**Source:**
=====

It's not about user input, but the CPU writing video hardware registers at just the right raster position mid-frame (to recycle sprites, change the color palette, or even the resolution). Home computer emulators for systems like the C64 or the Amstrad CPC need to do this at exactly the right clock cycle, otherwise modern (demo scene) demos wouldn't render correctly.

PS: of course one could build a GPU command list to render such a video frame somehow, but I bet just building this command list is more expensive then just doing the video decode with the CPU. It would basically come down to one draw command per (emulated system) pixel in the worst case.


But wouldn't the GPU help if you were mapping e.g. 256x192 virtual pixels to say 1024x768? I.e., each of the pixels from the low-res space being represented by a NxM patch of actual screen pixels, like a Win32 GDI StretchBlt() call.

If you had a frame buffer for the actual screen and you tried to do even a 1 to 2x2 expansion on the CPU's time, that'd have to be a serious speed hit. Presumably GPU hardware can do that sort of thing.


Yes, for fancy upscaling or applying pixel shader effects like CRT filters, doing the final pass on the GPU definitely makes sense. This would no longer be a "minimal" library though.

Window system composers should also be able to upscale bitmaps on their own though, and nothing prevents them to use the GPU for this.


Doing this through the GPU is actually somehow A LOT slower on at least Windows than going through the windowing system.


>That's hardly more efficient than going through the system's windowing system.

My intuition says otherwise but I admit I don't have math on hand to back it up.


Ok it's most likely slightly slower, but not enough that it matters. Frame latency might actually be lower though if the result doesn't need to go through a swapchain AND the window system composer.


No direct access to the command buffers of the GPU? No matrix transform routines? No colorspaces besides RGB? Absolute non-starter.


> direct access to the command buffers of the GPU

Impossible given the platform limitations at that time, on Linux that code works on top of GLES 3.1. I didn't want too many Windows-only features there.

> No matrix transform routines?

There's no need for that. That library is for C#, which includes these routines in the standard library of the language for many years now, since .NET core 1.0: https://learn.microsoft.com/en-us/dotnet/api/system.numerics...


My remark was about Fenster, and a critique of your comment that it somehow isn't good enough because it lacks GPU acceleration and that sort of thing. The point of Fenster is to be minimal and simple yet still allow programmers to get stuff on the screen in a way that's easy and fun. It performs superbly at the role it was conceived for. We can list features we want/think are table stakes for a modern graphics pipeline or whatever, and there are plenty of libraries that are up to those tasks. This one is doing something different.


> No direct access to the command buffers of the GPU?

=====

**Information provided:**

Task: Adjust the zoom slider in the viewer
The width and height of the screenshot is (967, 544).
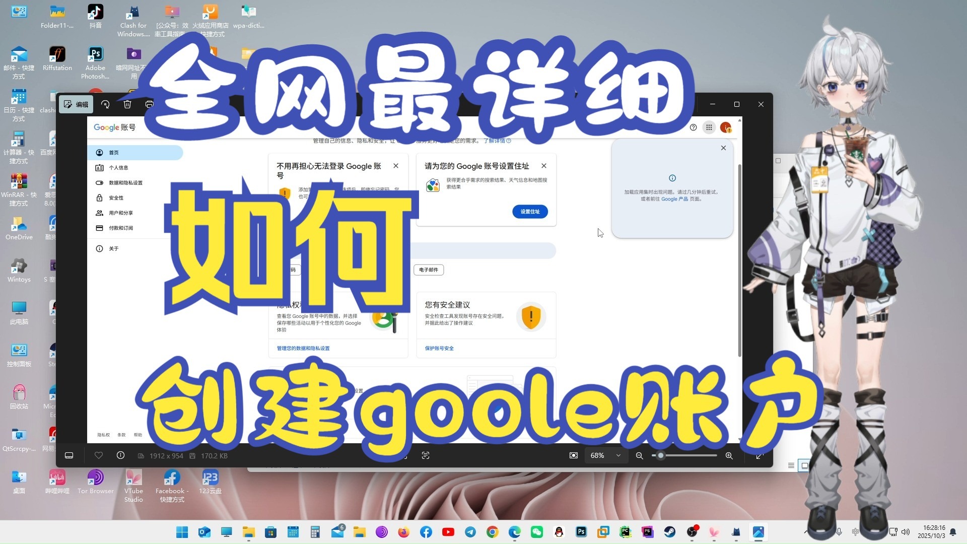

=====

**Jobs:**
[a] Answer these from the forum thread:
(i) Which two home computer systems are given as examples whose emulators must write video registers at exactly the right clock cycle?
(ii) On Linux, what does the library's code run on top of?
(iii) Since which release has C# included matrix transform routines in its standard library?
[b] Reproduce the passage of the forum thread from "Window system composers" to "window system composer.", without altering a word.

**Answers to the exercises:**
[a]
(i) The C64 and the Amstrad CPC.
(ii) GLES 3.1.
(iii) .NET core 1.0.

[b]
Window system composers should also be able to upscale bitmaps on their own though, and nothing prevents them to use the GPU for this.


Doing this through the GPU is actually somehow A LOT slower on at least Windows than going through the windowing system.


>That's hardly more efficient than going through the system's windowing system.

My intuition says otherwise but I admit I don't have math on hand to back it up.


Ok it's most likely slightly slower, but not enough that it matters. Frame latency might actually be lower though if the result doesn't need to go through a swapchain AND the window system composer.